Facts of the case Ms Kilraine was an employee of the London Borough of Wandsworth (LBW) education authority. During her employment she raised four protected disclosures (between 21 July 2005 and 21 June 2010), and as a result faced a disciplinary investigation into unfounded allegations against her colleagues. In 2011, she was dismissed from her employment on the grounds of redundancy.

Subsequently, Ms Kilraine brought a claim against LBW for unfair dismissal and automatic unfair dismissal in the Employment Tribunal (ET).

The ET dismissed Ms Kilraine’s claim for automatic unfair dismissal. It followed the decision in Cavendish Munro Professional Risks Management Ltd v. Geduld [2010], and found that her third and fourth complaints were simply allegations and not a disclosure of information as required by whistleblowing legislation.

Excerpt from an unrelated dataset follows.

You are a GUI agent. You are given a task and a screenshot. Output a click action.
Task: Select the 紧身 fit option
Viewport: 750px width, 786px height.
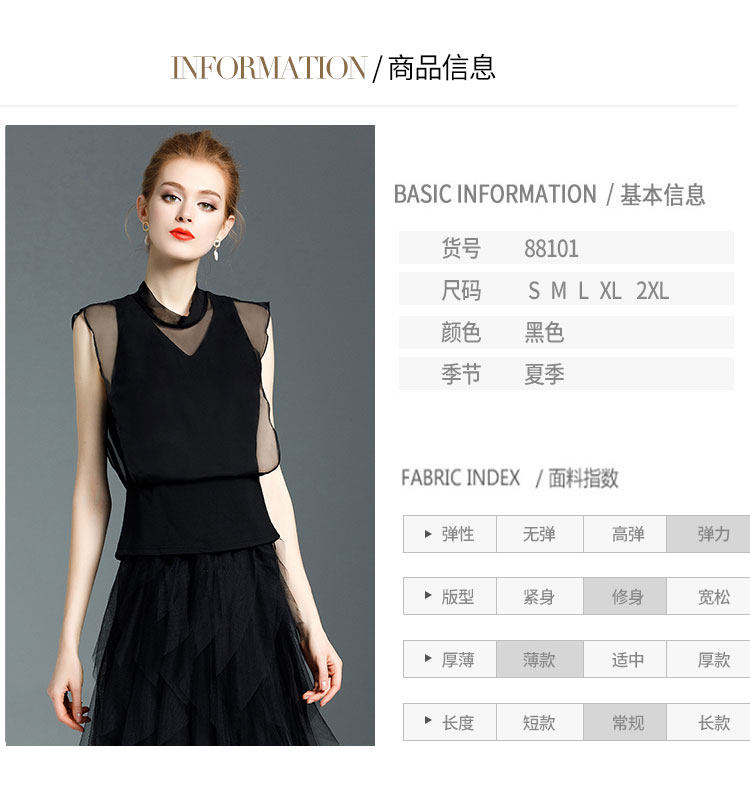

Ms Kilraine unsuccessfully appealed to the Employment Appeal Tribunal (EAT), which agreed that neither the third nor the fourth complaint showed a failure to comply with a legal obligation. However, the EAT did cast doubt on Geduld and stated that an allegation and information are often intertwined. The EAT suggested that Tribunals should apply the test set out in s.43B of the Employment Rights Act 1996 – a worker must first show that she made a “disclosure qualifying for protection”. However, even if the alternative approach had been adopted in this case, the EAT found that the disclosure was too vague and did not qualify as a “protected disclosure”.

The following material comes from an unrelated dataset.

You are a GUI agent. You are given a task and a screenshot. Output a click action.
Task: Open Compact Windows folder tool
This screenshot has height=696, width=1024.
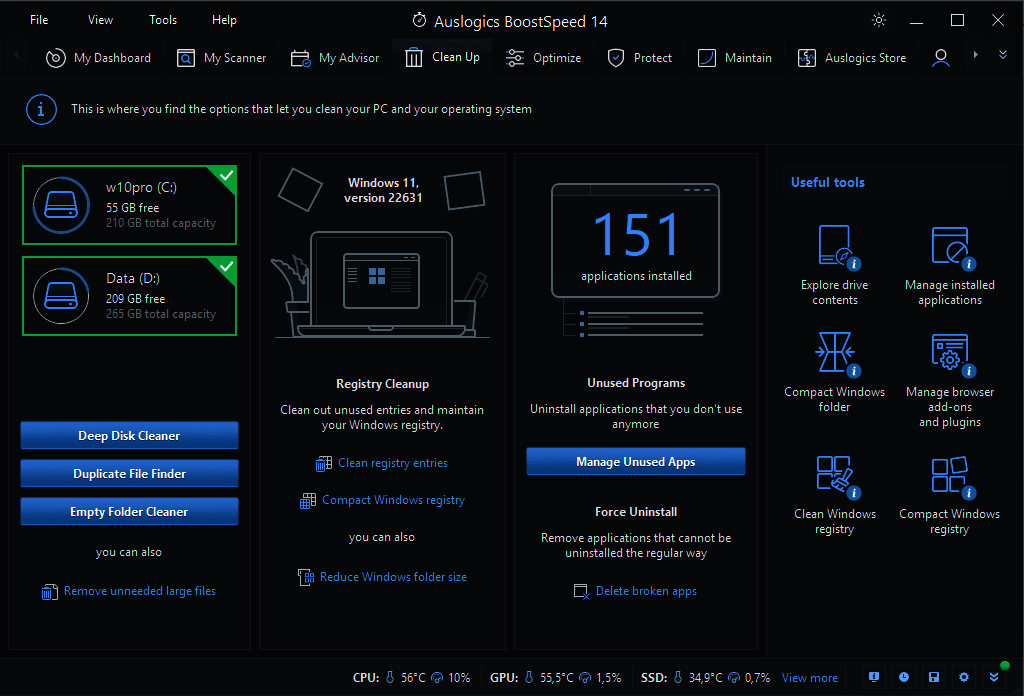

Ms Kilraine appealed to the Court of Appeal.


The Court of Appeal agreed with the EAT’s approach to Geduld, and its decision that Ms Kilraine’s disclosures were too vague and did not amount to a disclosure of information or to an allegation that constituted a breach in legal obligation. It concluded that the ET did take a wrong approach but that its end decision was correct.


The case sets out that courts will take a more holistic approach when deciding whether a disclosure satisfies the statutory test. The question courts should consider is ultimately whether the disclosure is specific enough for the worker to be protected under whistleblower legislation. They should consider the content of the statement and the context in which it was made.